Hungarian writers tend to be a lonely lot – the fruit of their labor is stranded out on the most inaccessible branch of the broad language tree.  Who speaks Hungarian, except those born to it?  Its closest antecedents are Turkish and Finnish, and they aren’t all that close.  Wisely,  László Krasznahorkai divides his time between New York and Berlin, as well as the cosy little village of  Pilisszentlászló,  about half an hour out of Budapest.  That, in addition to the skyrocketing  reputation of his work, has put him in the world’s literary epicenter.

More thoughts on "this rotten world we live in."

After all, Susan Sontag said he is “the contemporary Hungarian master of apocalypse who inspires comparison with Gogol and Melville. W. G. Sebald said, “The universality of Krasznahorkai’s vision rivals that of Gogol’s Dead Souls and far surpasses all the lesser concerns of contemporary writing.”
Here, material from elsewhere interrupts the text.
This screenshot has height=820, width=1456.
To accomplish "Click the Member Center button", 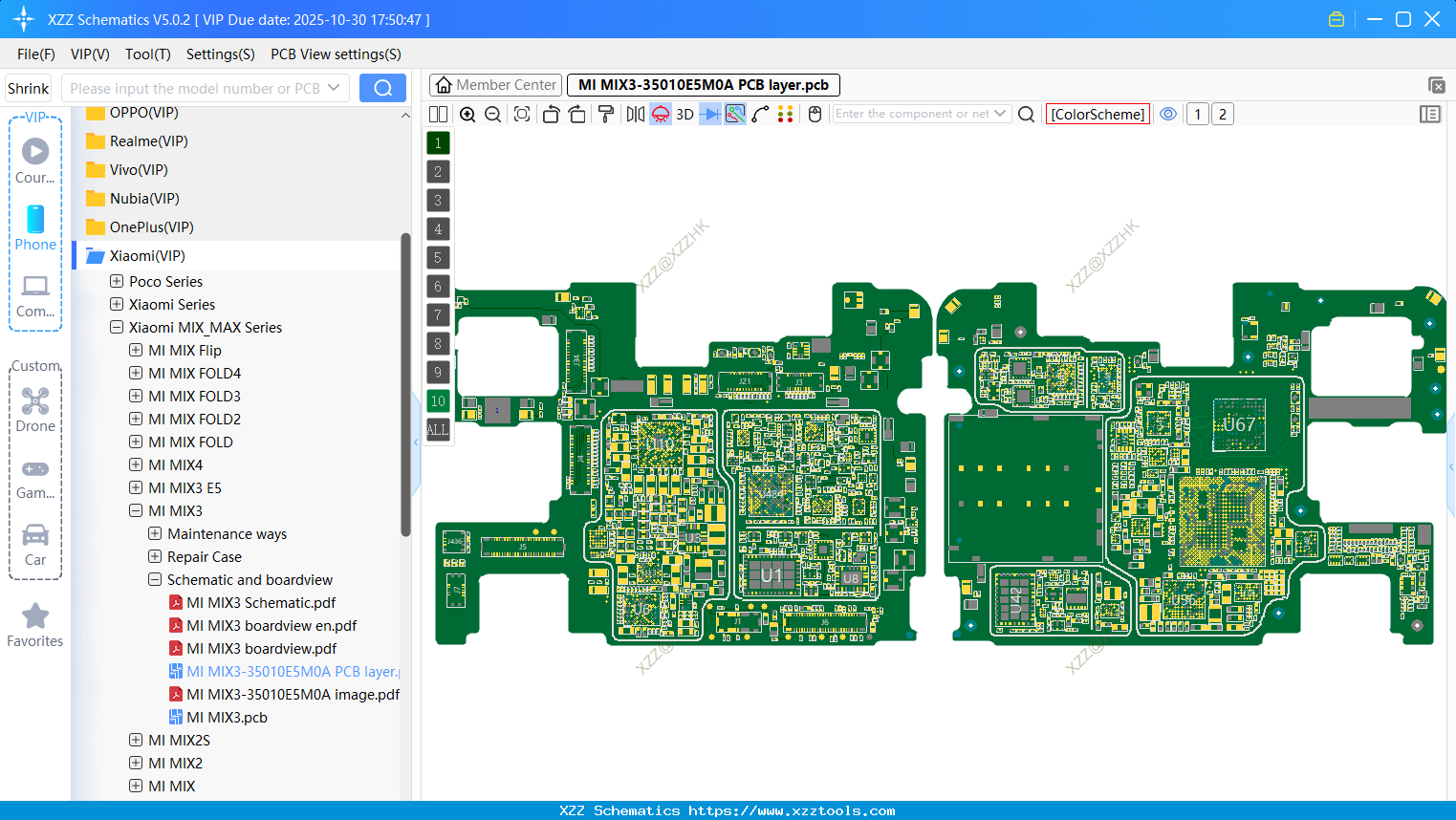I will 495,85.
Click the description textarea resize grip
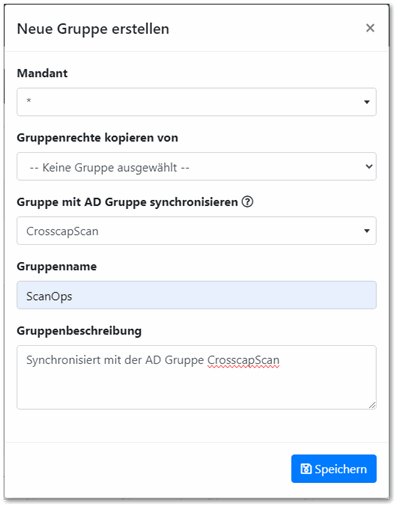Viewport: 396px width, 506px height. tap(372, 405)
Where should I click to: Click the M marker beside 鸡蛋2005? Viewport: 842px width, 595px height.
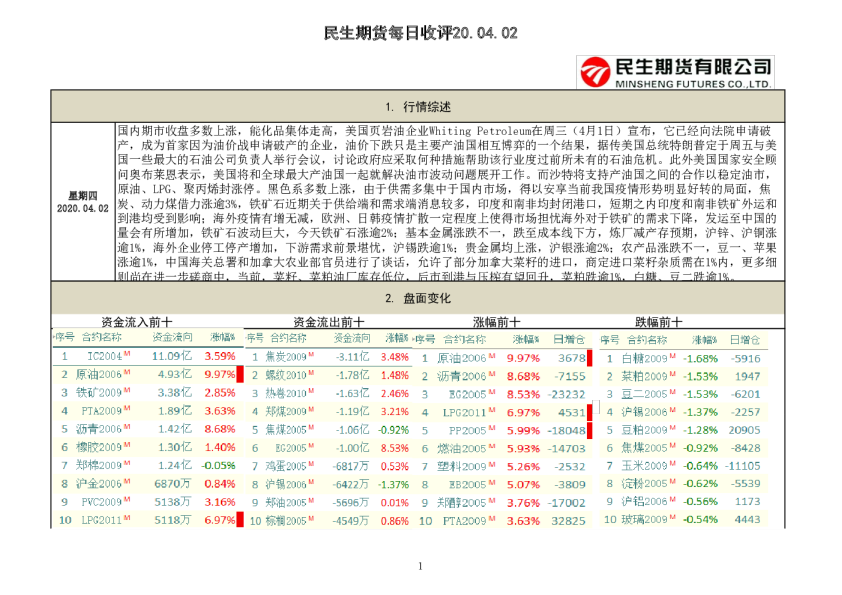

To my discredit, then, I discovered Krasznahorkai only this year when, in Paris, Daniel Medin shoved a Cahier into my hand.  The short, 39-page work,  Animalinside, was undertaken for the Cahiers Series as part of a collaboration with German painter Max Neumann (we’ve written about the Cahiers series here). For reasons to tedious to get into, the book wound up in a stack of backlogged reading, and I’d only got round to reading it after the interview in the current Quarterly Conversation.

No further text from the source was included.